# EXERCISE INSTRUCTIONS
Every entry in the data that follows should come back exactly, pictures aside.

BEGIN MATERIAL SUPPLIED

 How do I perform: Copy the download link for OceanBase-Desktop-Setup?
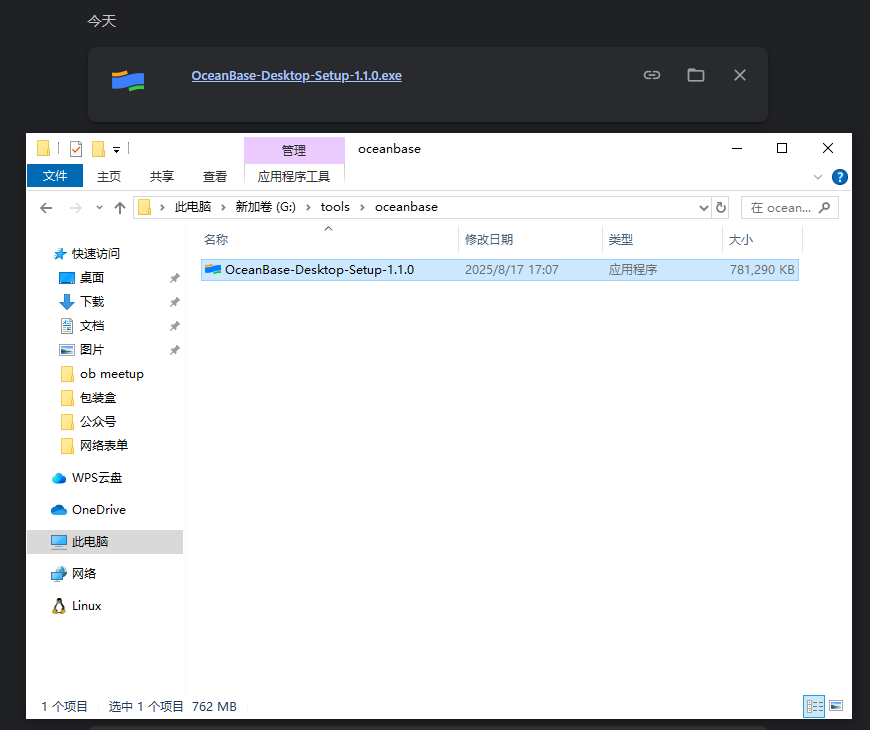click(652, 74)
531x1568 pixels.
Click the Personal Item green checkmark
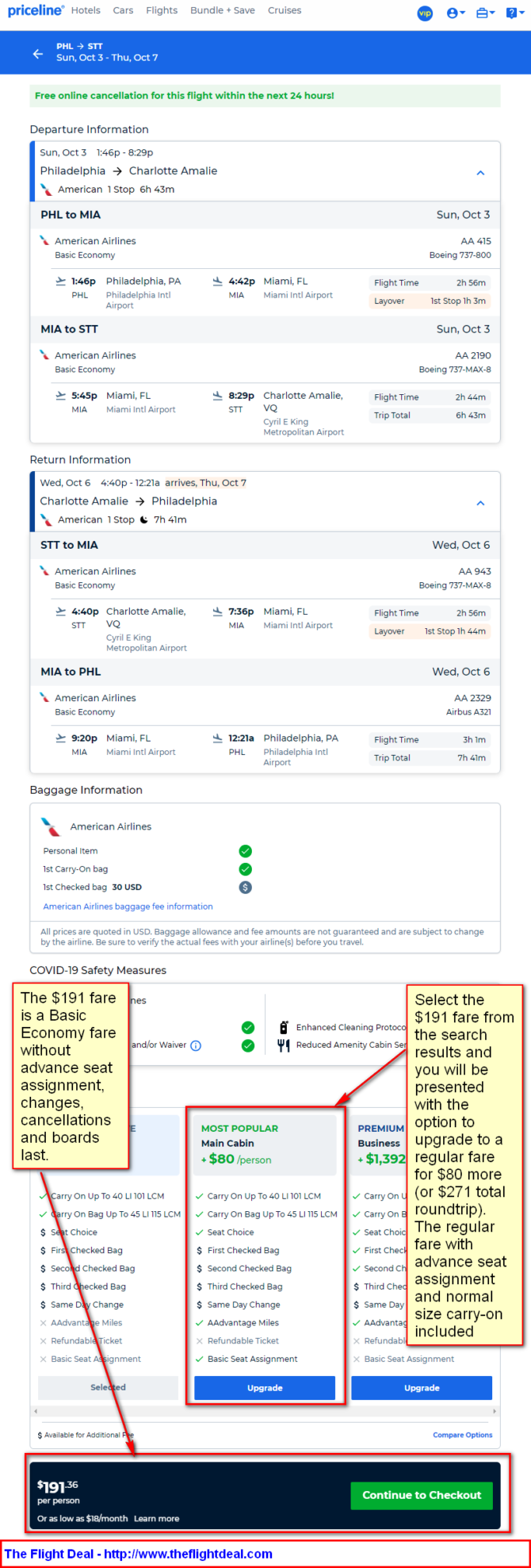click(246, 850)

END MATERIAL SUPPLIED

# ANSWER FOR THIS EXERCISE
 How do I perform: Copy the download link for OceanBase-Desktop-Setup?
click(652, 74)
531x1568 pixels.
Click the Personal Item green checkmark
click(246, 850)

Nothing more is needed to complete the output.